**GIVEN REQUEST:** Number the lines below in a list, leaving out any blank ones.

**MATERIAL PROVIDED:**
>>>

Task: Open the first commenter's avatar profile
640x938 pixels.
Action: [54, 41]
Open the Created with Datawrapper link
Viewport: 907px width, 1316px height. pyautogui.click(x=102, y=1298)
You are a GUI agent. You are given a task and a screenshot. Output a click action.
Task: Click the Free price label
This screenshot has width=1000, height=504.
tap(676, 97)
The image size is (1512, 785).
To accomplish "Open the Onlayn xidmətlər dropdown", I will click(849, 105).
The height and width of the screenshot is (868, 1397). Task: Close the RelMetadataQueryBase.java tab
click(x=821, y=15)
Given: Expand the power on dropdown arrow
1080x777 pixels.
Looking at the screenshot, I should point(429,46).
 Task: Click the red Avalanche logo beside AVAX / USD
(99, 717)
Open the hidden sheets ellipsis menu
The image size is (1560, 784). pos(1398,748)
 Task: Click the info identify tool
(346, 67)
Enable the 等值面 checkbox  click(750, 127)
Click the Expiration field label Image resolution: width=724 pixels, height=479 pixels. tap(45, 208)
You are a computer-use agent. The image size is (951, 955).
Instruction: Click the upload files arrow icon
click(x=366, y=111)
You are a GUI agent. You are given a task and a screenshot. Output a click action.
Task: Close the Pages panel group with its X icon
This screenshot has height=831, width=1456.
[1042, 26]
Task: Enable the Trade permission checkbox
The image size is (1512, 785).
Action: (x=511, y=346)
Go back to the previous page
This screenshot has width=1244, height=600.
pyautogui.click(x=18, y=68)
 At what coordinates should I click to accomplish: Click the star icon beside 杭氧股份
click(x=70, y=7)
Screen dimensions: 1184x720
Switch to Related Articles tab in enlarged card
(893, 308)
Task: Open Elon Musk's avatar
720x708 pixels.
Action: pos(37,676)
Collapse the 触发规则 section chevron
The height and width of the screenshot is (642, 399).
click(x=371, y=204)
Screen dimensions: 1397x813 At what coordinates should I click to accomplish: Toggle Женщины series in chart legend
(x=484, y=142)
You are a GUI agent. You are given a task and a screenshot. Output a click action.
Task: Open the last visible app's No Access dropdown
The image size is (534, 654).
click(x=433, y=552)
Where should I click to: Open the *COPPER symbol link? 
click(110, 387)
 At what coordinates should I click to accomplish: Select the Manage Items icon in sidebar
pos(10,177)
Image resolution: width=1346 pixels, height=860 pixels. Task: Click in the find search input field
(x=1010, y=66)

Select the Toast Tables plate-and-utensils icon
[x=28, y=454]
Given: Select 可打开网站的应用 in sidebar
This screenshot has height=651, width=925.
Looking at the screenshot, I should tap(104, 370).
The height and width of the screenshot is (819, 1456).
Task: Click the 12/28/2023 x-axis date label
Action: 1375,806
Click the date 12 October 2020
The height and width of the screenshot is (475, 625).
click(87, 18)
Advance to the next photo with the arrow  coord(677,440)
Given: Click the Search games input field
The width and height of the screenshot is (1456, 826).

<<<

**THE ANSWER:**
1. Task: Open the first commenter's avatar profile
2. 640x938 pixels.
3. Action: [54, 41]
4. Open the Created with Datawrapper link
5. Viewport: 907px width, 1316px height. pyautogui.click(x=102, y=1298)
6. You are a GUI agent. You are given a task and a screenshot. Output a click action.
7. Task: Click the Free price label
8. This screenshot has width=1000, height=504.
9. tap(676, 97)
10. The image size is (1512, 785).
11. To accomplish "Open the Onlayn xidmətlər dropdown", I will click(849, 105).
12. The height and width of the screenshot is (868, 1397). Task: Close the RelMetadataQueryBase.java tab
13. click(x=821, y=15)
14. Given: Expand the power on dropdown arrow
15. 1080x777 pixels.
16. Looking at the screenshot, I should point(429,46).
17.  Task: Click the red Avalanche logo beside AVAX / USD
18. (99, 717)
19. Open the hidden sheets ellipsis menu
20. The image size is (1560, 784). pos(1398,748)
21.  Task: Click the info identify tool
22. (346, 67)
23. Enable the 等值面 checkbox  click(750, 127)
24. Click the Expiration field label Image resolution: width=724 pixels, height=479 pixels. tap(45, 208)
25. You are a computer-use agent. The image size is (951, 955).
26. Instruction: Click the upload files arrow icon
27. click(x=366, y=111)
28. You are a GUI agent. You are given a task and a screenshot. Output a click action.
29. Task: Close the Pages panel group with its X icon
30. This screenshot has height=831, width=1456.
31. [1042, 26]
32. Task: Enable the Trade permission checkbox
33. The image size is (1512, 785).
34. Action: (x=511, y=346)
35. Go back to the previous page
36. This screenshot has width=1244, height=600.
37. pyautogui.click(x=18, y=68)
38.  At what coordinates should I click to accomplish: Click the star icon beside 杭氧股份
39. click(x=70, y=7)
40. Screen dimensions: 1184x720
41. Switch to Related Articles tab in enlarged card
42. (893, 308)
43. Task: Open Elon Musk's avatar
44. 720x708 pixels.
45. Action: pos(37,676)
46. Collapse the 触发规则 section chevron
47. The height and width of the screenshot is (642, 399).
48. click(x=371, y=204)
49. Screen dimensions: 1397x813 At what coordinates should I click to accomplish: Toggle Женщины series in chart legend
50. (x=484, y=142)
51. You are a GUI agent. You are given a task and a screenshot. Output a click action.
52. Task: Open the last visible app's No Access dropdown
53. The image size is (534, 654).
54. click(x=433, y=552)
55. Where should I click to: Open the *COPPER symbol link? 
56. click(110, 387)
57.  At what coordinates should I click to accomplish: Select the Manage Items icon in sidebar
58. pos(10,177)
59. Image resolution: width=1346 pixels, height=860 pixels. Task: Click in the find search input field
60. (x=1010, y=66)
61. Select the Toast Tables plate-and-utensils icon
62. [x=28, y=454]
63. Given: Select 可打开网站的应用 in sidebar
64. This screenshot has height=651, width=925.
65. Looking at the screenshot, I should tap(104, 370).
66. The height and width of the screenshot is (819, 1456).
67. Task: Click the 12/28/2023 x-axis date label
68. Action: 1375,806
69. Click the date 12 October 2020
70. The height and width of the screenshot is (475, 625).
71. click(87, 18)
72. Advance to the next photo with the arrow  coord(677,440)
73. Given: Click the Search games input field
74. The width and height of the screenshot is (1456, 826).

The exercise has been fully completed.